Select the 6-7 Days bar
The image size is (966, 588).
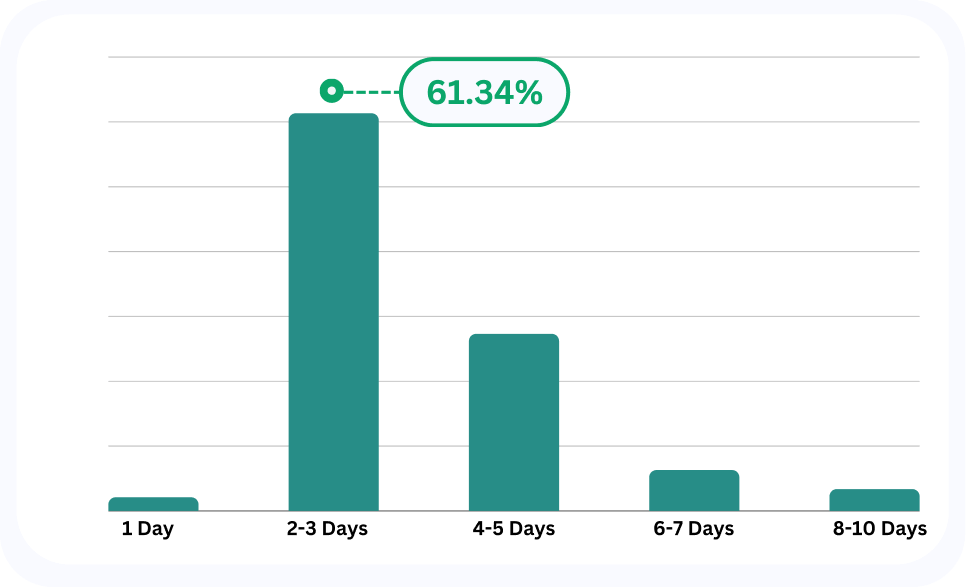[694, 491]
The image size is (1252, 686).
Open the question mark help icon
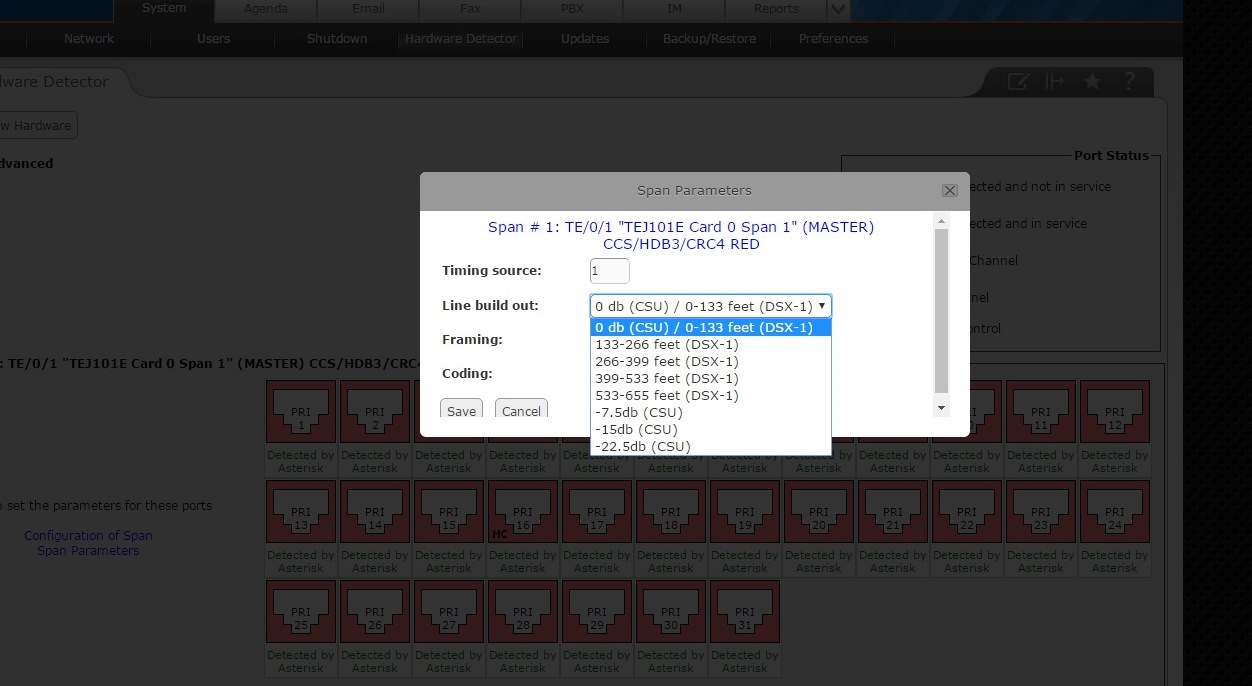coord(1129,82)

...

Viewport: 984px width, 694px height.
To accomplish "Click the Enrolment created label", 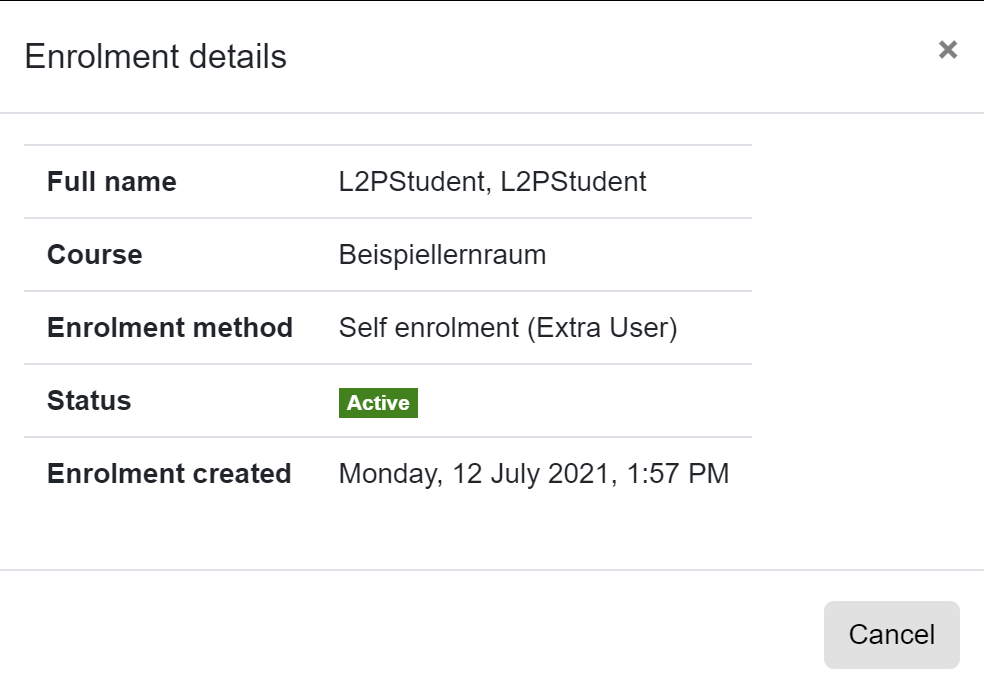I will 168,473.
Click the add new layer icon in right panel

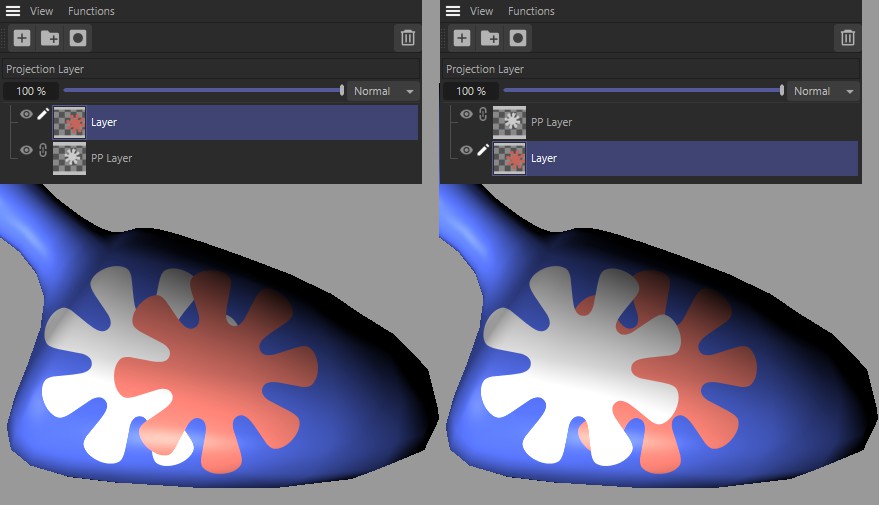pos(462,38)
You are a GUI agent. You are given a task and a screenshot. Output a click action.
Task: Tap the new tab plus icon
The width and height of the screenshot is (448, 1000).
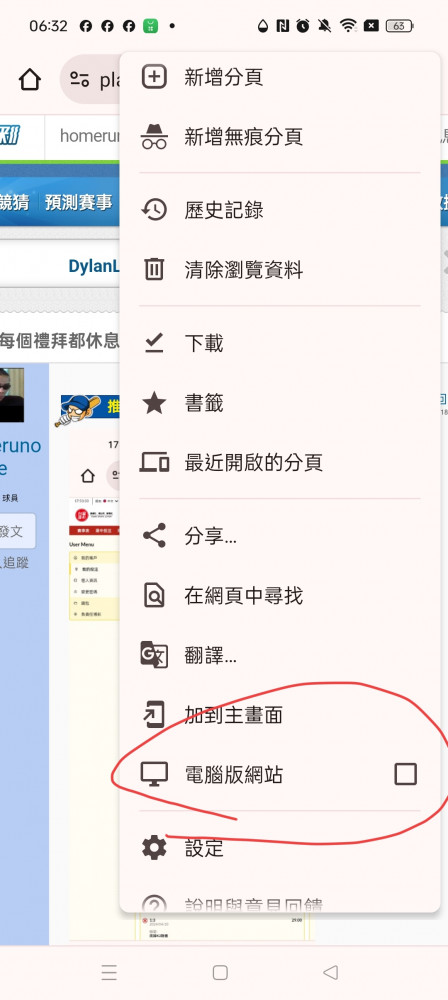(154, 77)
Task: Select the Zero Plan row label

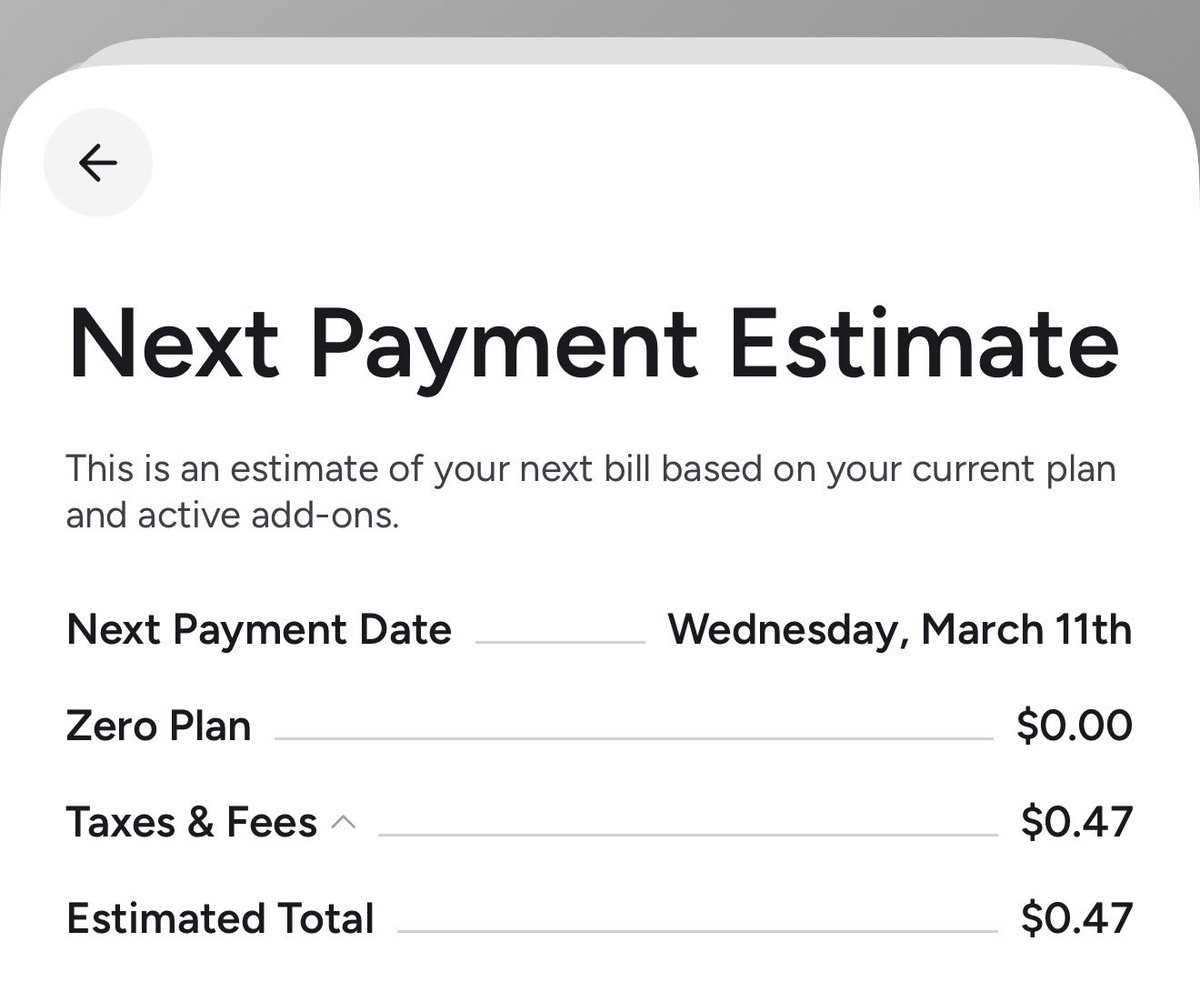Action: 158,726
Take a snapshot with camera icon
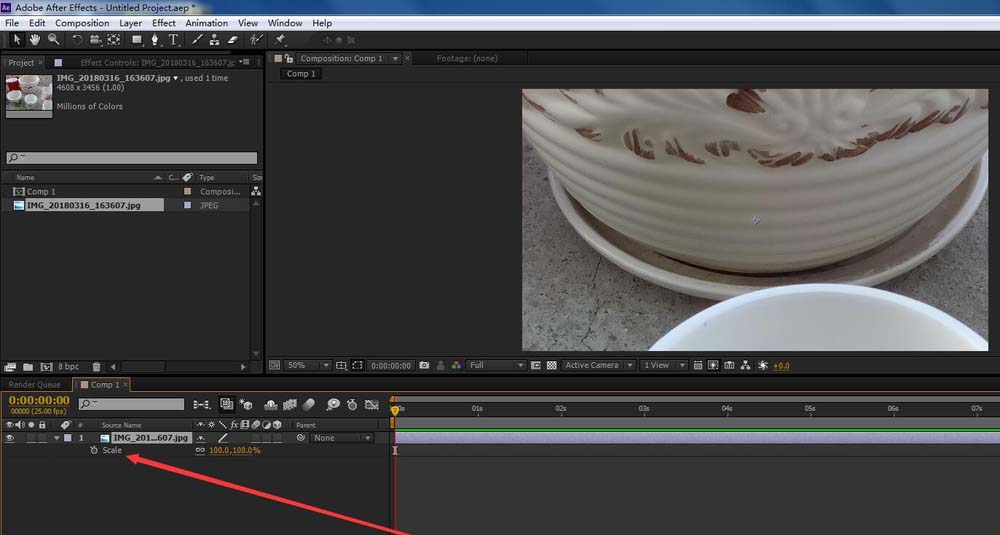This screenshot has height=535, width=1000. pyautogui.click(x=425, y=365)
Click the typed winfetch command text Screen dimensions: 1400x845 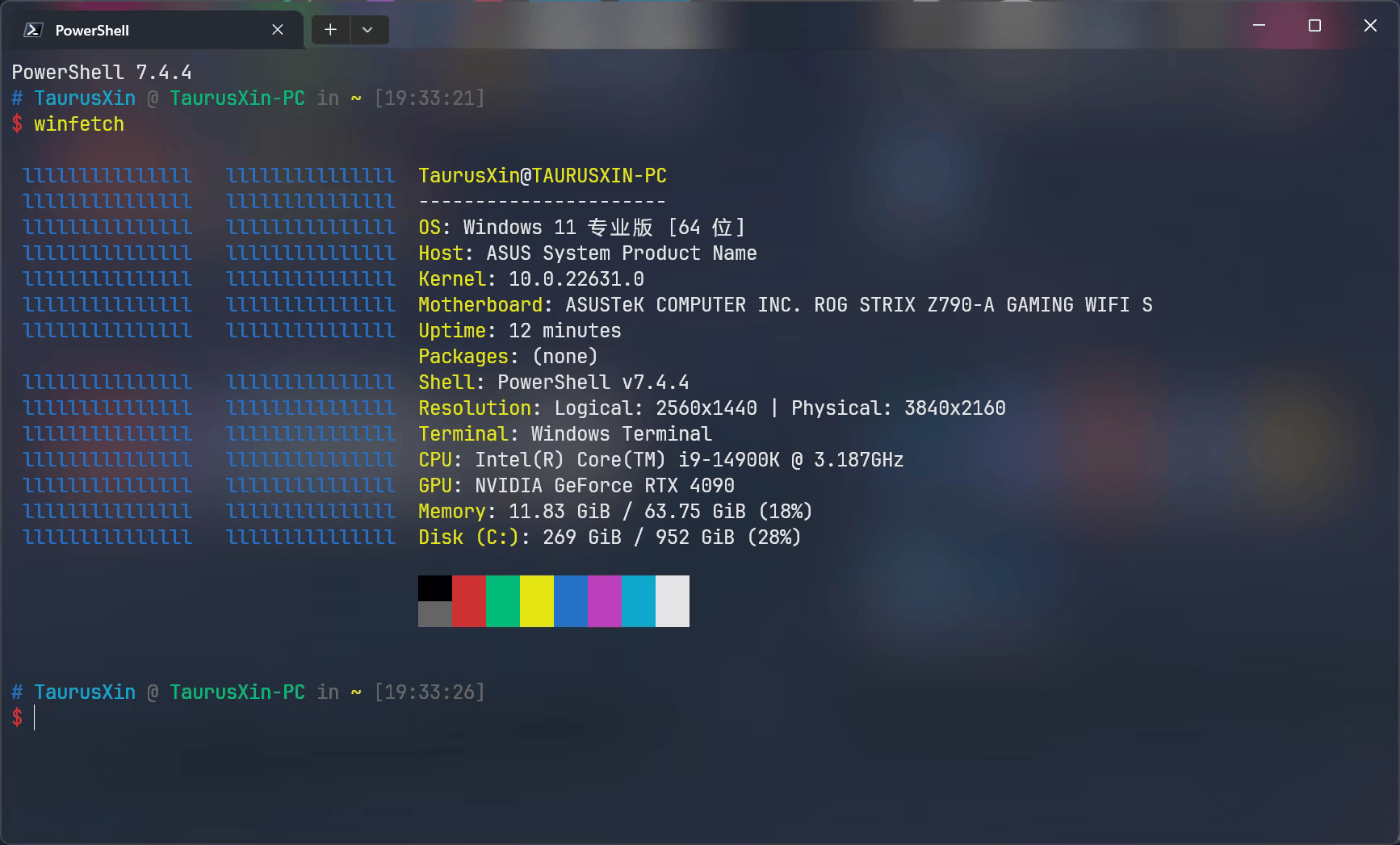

▸ Description of the task
Look above for the line containing "You are a GUI" and the line containing "Click the typed", then reproduce both and everything between them exactly, pictures omitted.

▸ Answer to the exercise
You are a GUI agent. You are given a task and a screenshot. Output a click action.
Task: Tap the new tab plus icon
The width and height of the screenshot is (448, 1000).
(154, 77)
Task: Select the Zero Plan row label

Action: 158,726
Take a snapshot with camera icon
This screenshot has height=535, width=1000. pyautogui.click(x=425, y=365)
Click the typed winfetch command text Screen dimensions: 1400x845 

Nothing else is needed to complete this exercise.